Master's Culminating Experience

Publication Date

2012

Abstract

This ethnographic study aims to illuminate the experiences of pregnant and new mothers in poor areas of Colombia with respect to pregnancy and childbirth. Ethnographic observations including key informant qualitative interviews were performed by the primary investigator in four different neighborhoods in and around the city of Barranquilla, Colombia, over the course of 3 months. A total of 24 women were interviewed, and additional interviews were held with Colombian medical students, religious workers and not-for-profit healthcare leaders. I seek to better understand the perspectives of these internally displaced women in terms of contraception use including the sense of necessity of planning pregnancy as well as the mechanism of action related to each type of contraception. I explore the trajectory of complications experienced by the women, including the first signs of pregnancy and the way they managed the healthcare system to resolve the issues they had with pregnancy. Health education and body awareness were also discussed with relation to what women considered to be “normal” pregnancy experiences.
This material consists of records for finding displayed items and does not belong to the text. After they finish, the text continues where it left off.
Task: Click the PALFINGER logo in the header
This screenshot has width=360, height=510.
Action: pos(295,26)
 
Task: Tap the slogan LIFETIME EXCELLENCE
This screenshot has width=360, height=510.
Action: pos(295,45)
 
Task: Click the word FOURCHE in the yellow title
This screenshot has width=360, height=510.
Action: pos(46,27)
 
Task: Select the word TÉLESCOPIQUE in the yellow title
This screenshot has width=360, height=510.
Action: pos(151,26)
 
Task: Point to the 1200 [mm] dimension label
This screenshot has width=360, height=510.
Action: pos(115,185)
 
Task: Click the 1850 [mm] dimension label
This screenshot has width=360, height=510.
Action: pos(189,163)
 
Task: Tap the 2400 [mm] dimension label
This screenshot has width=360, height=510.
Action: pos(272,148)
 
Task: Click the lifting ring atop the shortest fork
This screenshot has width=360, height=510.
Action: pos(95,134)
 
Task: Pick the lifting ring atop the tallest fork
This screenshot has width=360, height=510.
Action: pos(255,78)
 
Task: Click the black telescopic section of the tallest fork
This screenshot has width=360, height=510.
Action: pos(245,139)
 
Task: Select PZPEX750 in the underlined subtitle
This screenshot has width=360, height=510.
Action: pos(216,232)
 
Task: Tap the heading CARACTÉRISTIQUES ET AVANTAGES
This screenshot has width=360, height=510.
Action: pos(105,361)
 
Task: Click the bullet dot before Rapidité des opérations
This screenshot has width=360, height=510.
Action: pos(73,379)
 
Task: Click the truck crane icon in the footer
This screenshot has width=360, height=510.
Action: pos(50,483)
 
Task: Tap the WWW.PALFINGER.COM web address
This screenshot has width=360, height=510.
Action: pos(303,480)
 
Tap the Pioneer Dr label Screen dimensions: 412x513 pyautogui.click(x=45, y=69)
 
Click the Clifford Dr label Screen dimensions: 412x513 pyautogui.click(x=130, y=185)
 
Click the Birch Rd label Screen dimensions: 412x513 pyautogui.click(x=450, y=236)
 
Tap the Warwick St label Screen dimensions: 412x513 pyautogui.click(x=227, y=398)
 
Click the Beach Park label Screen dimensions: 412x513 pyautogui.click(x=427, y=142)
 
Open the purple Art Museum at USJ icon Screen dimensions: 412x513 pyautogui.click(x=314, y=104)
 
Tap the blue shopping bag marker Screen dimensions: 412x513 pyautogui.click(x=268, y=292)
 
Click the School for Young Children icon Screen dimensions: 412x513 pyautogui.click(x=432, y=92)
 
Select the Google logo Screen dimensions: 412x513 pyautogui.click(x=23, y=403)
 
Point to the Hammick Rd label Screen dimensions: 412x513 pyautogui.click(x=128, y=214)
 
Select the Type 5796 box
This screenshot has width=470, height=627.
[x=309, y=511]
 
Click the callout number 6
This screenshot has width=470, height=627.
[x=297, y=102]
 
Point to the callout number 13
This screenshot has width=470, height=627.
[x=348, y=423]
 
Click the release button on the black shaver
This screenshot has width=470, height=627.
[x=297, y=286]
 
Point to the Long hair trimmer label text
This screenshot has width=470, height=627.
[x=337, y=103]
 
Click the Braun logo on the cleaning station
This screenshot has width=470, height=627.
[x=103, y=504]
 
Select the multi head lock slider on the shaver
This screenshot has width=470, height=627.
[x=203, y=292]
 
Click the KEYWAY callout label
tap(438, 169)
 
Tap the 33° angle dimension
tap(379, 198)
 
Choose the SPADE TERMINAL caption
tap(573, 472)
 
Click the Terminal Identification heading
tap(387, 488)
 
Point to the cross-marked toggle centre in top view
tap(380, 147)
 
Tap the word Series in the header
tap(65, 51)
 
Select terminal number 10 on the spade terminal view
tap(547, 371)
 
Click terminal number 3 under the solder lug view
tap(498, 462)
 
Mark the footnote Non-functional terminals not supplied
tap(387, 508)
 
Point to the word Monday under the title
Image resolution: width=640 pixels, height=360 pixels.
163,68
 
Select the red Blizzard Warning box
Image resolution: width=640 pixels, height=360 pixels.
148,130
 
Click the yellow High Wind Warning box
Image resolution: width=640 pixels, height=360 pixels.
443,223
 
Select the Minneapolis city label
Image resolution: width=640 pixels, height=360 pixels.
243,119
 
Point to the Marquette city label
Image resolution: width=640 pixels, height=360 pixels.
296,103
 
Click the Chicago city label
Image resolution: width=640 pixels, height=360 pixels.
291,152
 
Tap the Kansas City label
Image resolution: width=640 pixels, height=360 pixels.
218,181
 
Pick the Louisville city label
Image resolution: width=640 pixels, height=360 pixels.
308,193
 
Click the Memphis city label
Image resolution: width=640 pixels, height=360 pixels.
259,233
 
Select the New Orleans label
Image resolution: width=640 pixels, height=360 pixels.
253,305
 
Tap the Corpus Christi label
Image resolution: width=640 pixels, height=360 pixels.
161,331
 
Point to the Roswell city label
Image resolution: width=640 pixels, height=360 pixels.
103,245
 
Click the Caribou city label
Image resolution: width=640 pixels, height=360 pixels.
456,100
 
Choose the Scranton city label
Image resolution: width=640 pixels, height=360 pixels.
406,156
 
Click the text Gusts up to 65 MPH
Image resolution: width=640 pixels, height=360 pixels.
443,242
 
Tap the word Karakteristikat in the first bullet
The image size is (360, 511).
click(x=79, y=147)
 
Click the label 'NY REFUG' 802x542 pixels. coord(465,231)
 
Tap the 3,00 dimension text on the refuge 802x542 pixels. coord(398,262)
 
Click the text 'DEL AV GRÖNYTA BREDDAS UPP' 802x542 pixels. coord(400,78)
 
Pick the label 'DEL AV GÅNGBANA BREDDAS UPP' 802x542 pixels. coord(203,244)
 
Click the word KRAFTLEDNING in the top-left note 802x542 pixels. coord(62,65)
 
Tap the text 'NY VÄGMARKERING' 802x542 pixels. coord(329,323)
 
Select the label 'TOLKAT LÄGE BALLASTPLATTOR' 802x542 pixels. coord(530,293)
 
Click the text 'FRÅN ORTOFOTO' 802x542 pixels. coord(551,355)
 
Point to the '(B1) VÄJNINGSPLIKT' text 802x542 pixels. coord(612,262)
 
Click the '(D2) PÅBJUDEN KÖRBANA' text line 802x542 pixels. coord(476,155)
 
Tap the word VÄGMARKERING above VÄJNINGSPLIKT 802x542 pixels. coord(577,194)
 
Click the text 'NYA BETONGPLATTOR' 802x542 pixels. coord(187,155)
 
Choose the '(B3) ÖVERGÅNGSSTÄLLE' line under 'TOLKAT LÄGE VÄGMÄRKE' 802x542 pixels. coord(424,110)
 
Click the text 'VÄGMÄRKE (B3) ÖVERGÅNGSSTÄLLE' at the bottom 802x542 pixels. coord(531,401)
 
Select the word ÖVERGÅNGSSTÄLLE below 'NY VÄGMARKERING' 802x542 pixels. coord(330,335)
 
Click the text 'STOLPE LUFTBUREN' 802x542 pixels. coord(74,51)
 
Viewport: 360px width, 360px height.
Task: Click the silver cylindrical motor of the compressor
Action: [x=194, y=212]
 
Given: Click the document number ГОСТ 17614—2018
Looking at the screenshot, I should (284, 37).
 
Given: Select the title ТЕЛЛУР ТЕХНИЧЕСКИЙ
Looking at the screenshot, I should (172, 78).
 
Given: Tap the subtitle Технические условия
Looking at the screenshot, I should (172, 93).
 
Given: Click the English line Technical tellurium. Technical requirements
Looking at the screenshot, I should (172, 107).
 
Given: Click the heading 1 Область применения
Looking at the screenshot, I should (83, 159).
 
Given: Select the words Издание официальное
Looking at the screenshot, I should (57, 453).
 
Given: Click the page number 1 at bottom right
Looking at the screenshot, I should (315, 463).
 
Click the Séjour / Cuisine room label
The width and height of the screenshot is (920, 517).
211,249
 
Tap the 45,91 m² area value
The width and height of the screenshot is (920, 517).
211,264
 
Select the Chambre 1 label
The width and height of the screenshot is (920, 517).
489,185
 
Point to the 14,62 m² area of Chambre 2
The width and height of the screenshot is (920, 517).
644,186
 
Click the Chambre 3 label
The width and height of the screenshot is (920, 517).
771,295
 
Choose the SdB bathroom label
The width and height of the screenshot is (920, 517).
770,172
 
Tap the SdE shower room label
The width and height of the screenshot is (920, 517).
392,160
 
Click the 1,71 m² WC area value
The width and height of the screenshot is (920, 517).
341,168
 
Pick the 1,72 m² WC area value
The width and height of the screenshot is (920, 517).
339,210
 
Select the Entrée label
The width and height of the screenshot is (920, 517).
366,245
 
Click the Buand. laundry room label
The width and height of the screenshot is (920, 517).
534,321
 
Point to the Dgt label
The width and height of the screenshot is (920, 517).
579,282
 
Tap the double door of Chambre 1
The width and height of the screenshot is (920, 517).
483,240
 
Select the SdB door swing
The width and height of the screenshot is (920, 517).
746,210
Finally, the violence faced by many of the younger women was examined. Data was analyzed focusing on the personal experience of the women as they shared their health risk perceptions in relation to pregnancy and childbirth. I examined the maternal perceptions of healthcare as well as the structural constraints on prenatal healthcare-seeking behaviors. My point of view as a medical student from the United States became an important perspective in appreciating the pregnancy management strategies of women in Barranquilla.